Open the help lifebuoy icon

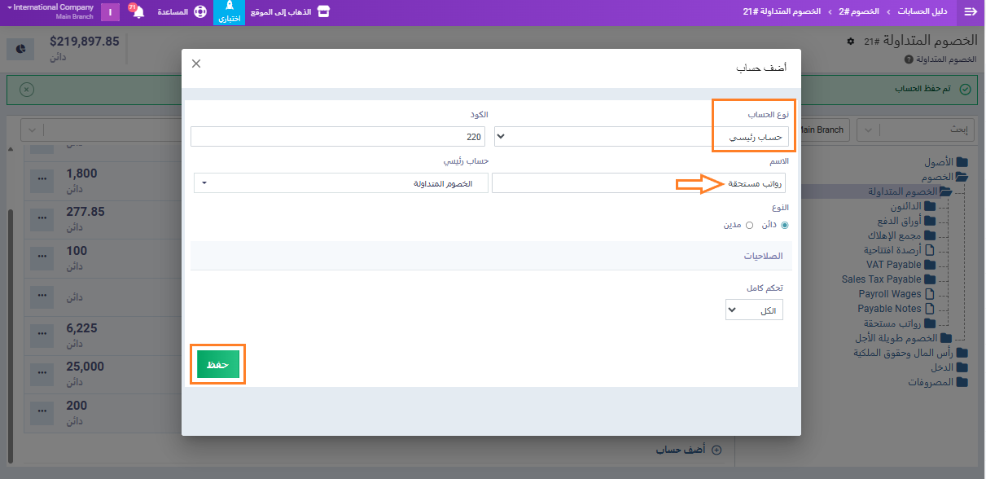click(200, 12)
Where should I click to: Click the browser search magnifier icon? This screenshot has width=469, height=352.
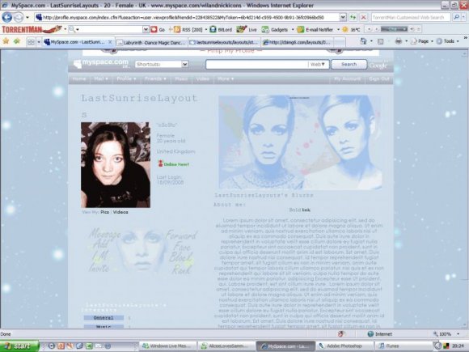pyautogui.click(x=456, y=17)
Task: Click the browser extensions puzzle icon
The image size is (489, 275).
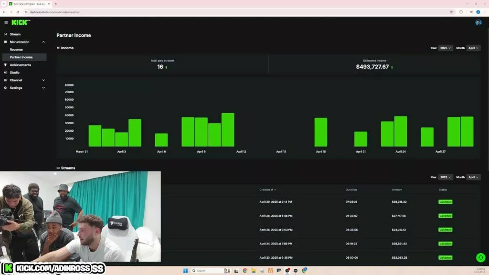Action: (461, 12)
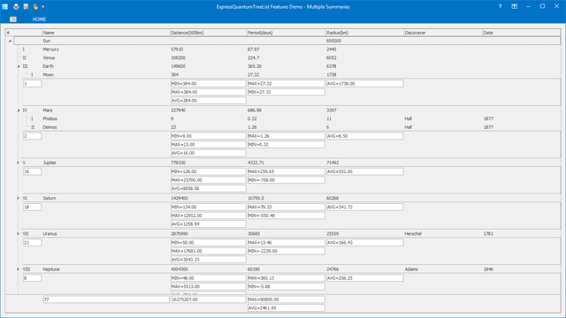
Task: Collapse the Earth tree node
Action: 19,66
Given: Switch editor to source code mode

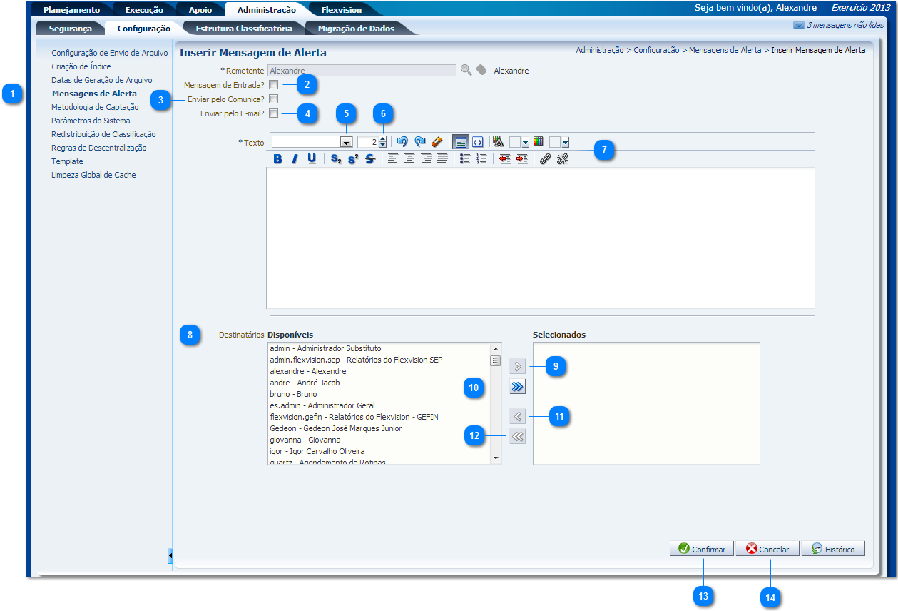Looking at the screenshot, I should [478, 141].
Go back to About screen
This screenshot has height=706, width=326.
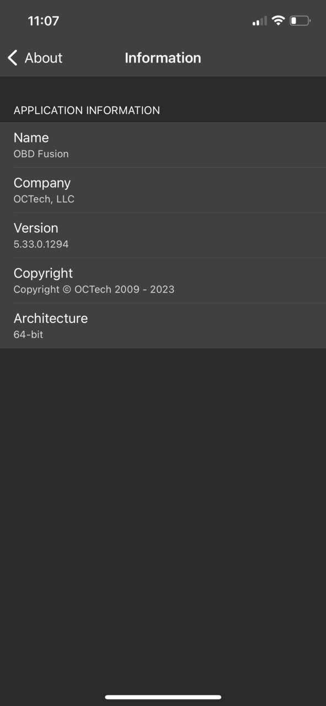pos(35,57)
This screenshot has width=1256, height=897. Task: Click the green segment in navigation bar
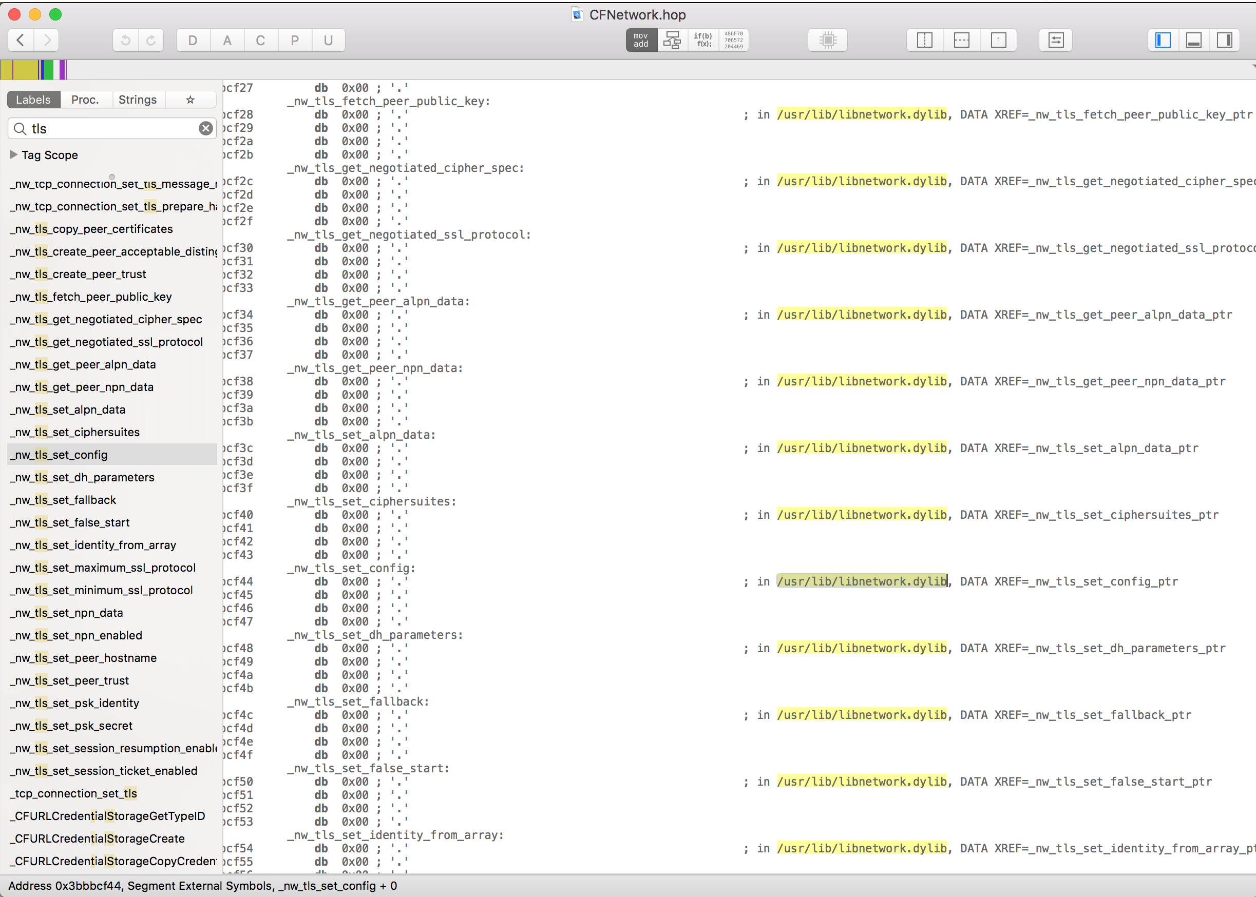pyautogui.click(x=48, y=70)
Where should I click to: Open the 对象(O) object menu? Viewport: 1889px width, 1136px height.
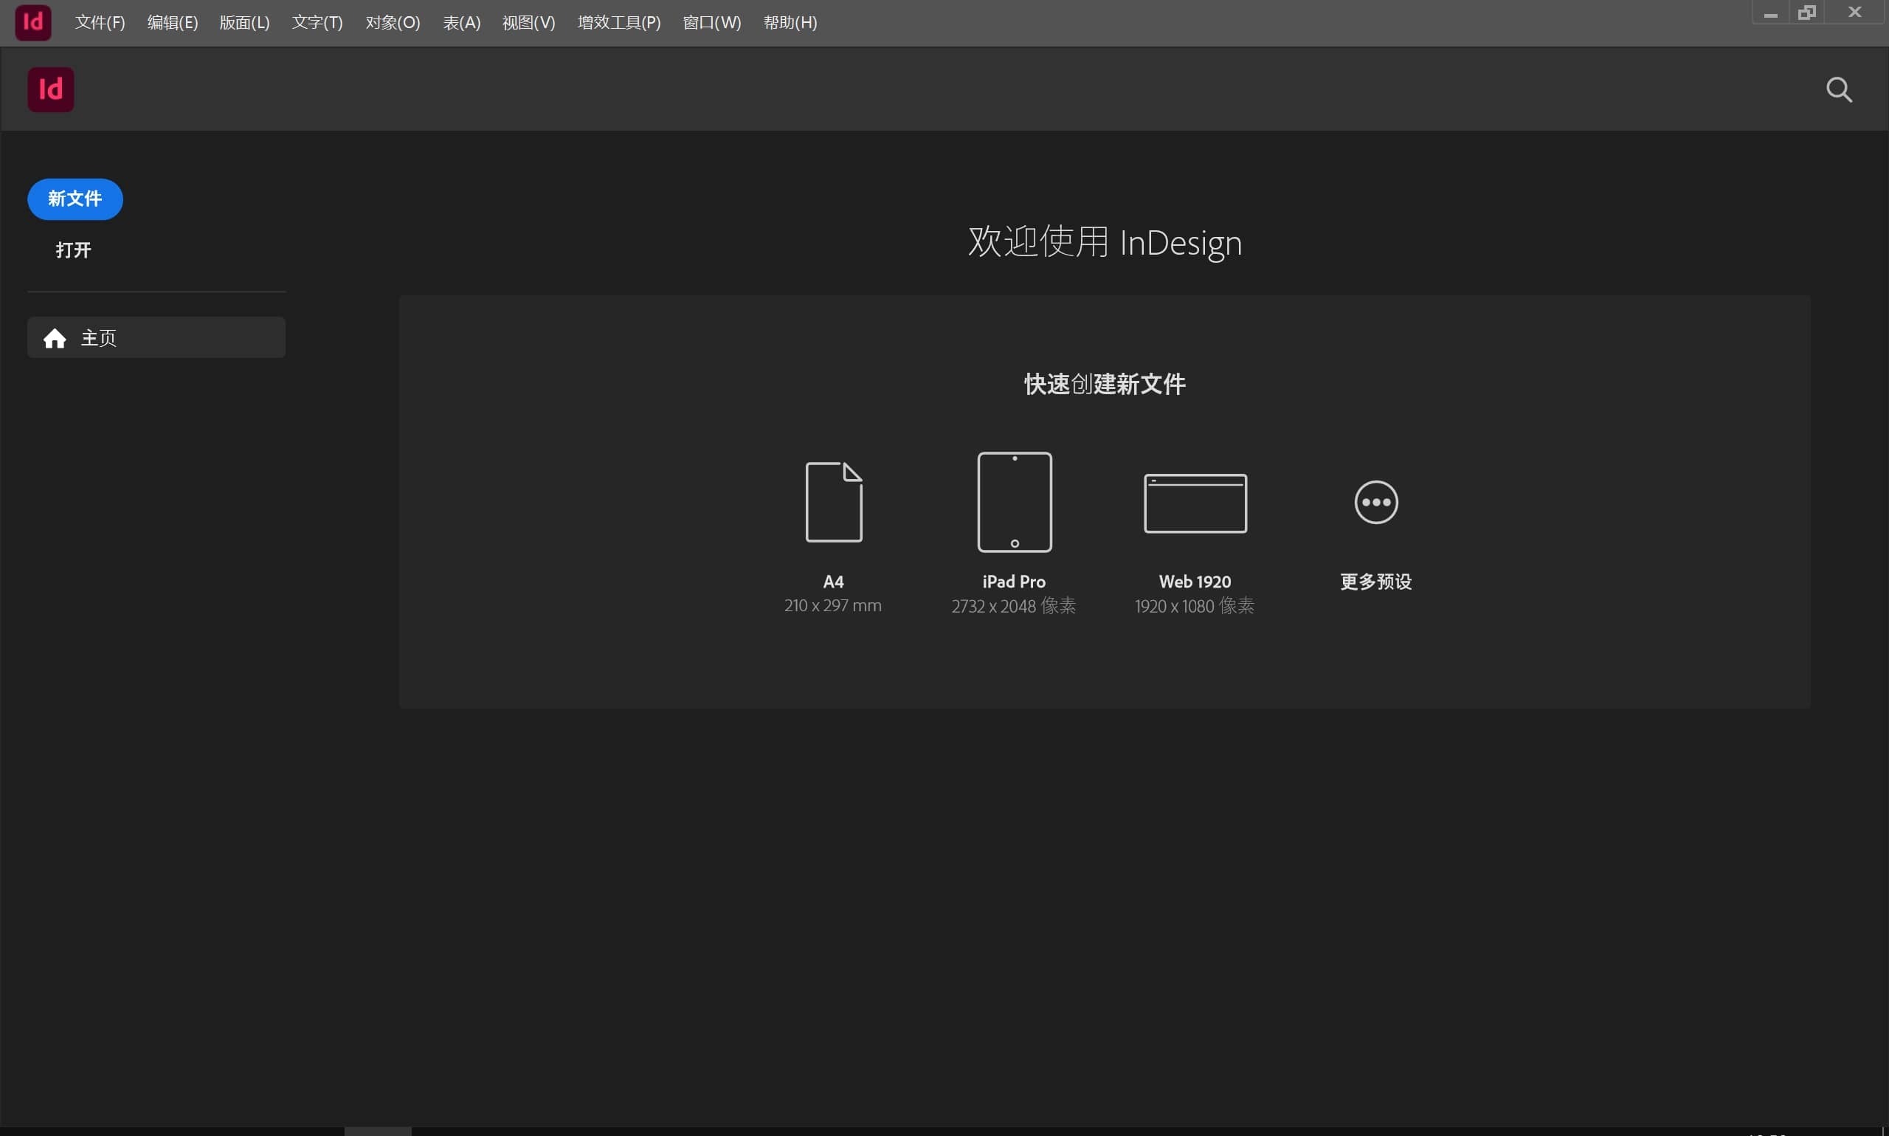392,22
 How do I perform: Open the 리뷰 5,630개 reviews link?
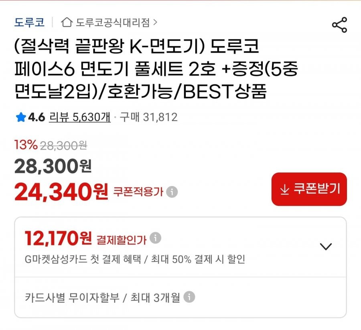(79, 117)
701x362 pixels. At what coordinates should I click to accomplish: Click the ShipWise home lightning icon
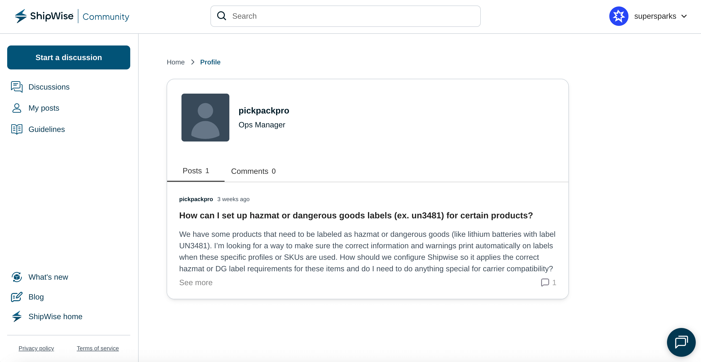click(17, 317)
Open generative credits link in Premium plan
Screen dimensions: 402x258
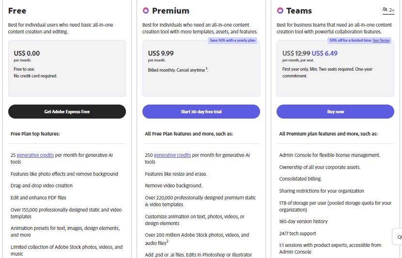pos(172,155)
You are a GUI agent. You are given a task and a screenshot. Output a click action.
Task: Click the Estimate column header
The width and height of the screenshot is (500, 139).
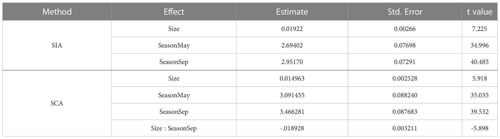292,12
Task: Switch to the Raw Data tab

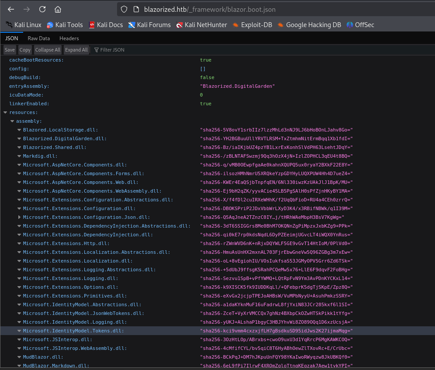Action: tap(39, 38)
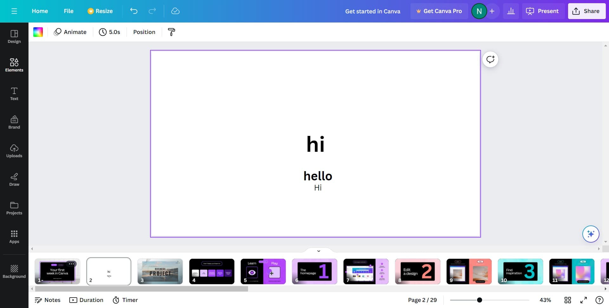
Task: Collapse the page thumbnails strip
Action: tap(319, 251)
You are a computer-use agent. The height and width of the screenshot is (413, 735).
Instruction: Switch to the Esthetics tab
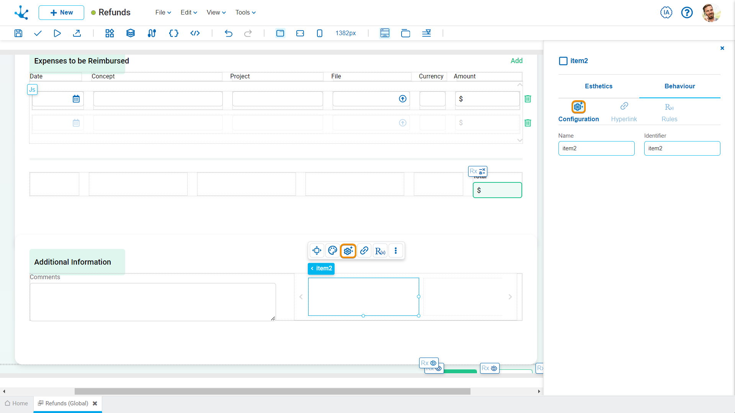coord(598,86)
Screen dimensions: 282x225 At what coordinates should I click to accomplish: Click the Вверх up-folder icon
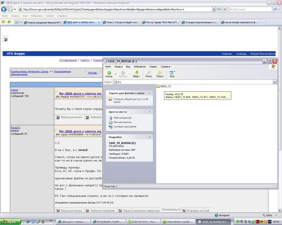point(136,74)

▶ [PROMPT]:
Rewrite all of the entries above, changing every "icon" to "button" and keeping everything else unchanged. Leave out the pictures.

▶ [OUTPUT OF THE TASK]:
Open the help lifebuoy button

click(200, 12)
Where should I click to: Click the browser search magnifier button? This screenshot has width=469, height=352.
pyautogui.click(x=456, y=17)
Task: Click the browser extensions puzzle button
The image size is (489, 275).
Action: (461, 12)
Task: Collapse the Earth tree node
Action: 19,66
Given: Switch editor to source code mode

Looking at the screenshot, I should [478, 141].
Go back to About screen
This screenshot has height=706, width=326.
pos(35,57)
This screenshot has width=1256, height=897. Task: Click the green segment in navigation bar
pyautogui.click(x=48, y=70)
Where should I click to: Open the 对象(O) object menu? Viewport: 1889px width, 1136px height.
392,22
 How do I perform: Open the 리뷰 5,630개 reviews link?
(79, 117)
701x362 pixels. At what coordinates should I click to accomplish: Click the ShipWise home lightning button
click(17, 317)
Open generative credits link in Premium plan
Screen dimensions: 402x258
pos(172,155)
You are a GUI agent. You are given a task and a screenshot. Output a click action.
Task: Click the Estimate column header
The width and height of the screenshot is (500, 139).
292,12
Task: Switch to the Raw Data tab

Action: tap(39, 38)
Task: Collapse the page thumbnails strip
Action: tap(319, 251)
You are a computer-use agent. The height and width of the screenshot is (413, 735).
Instruction: Switch to the Esthetics tab
coord(598,86)
Screen dimensions: 282x225 At what coordinates should I click to accomplish: Click the Вверх up-folder button
point(136,74)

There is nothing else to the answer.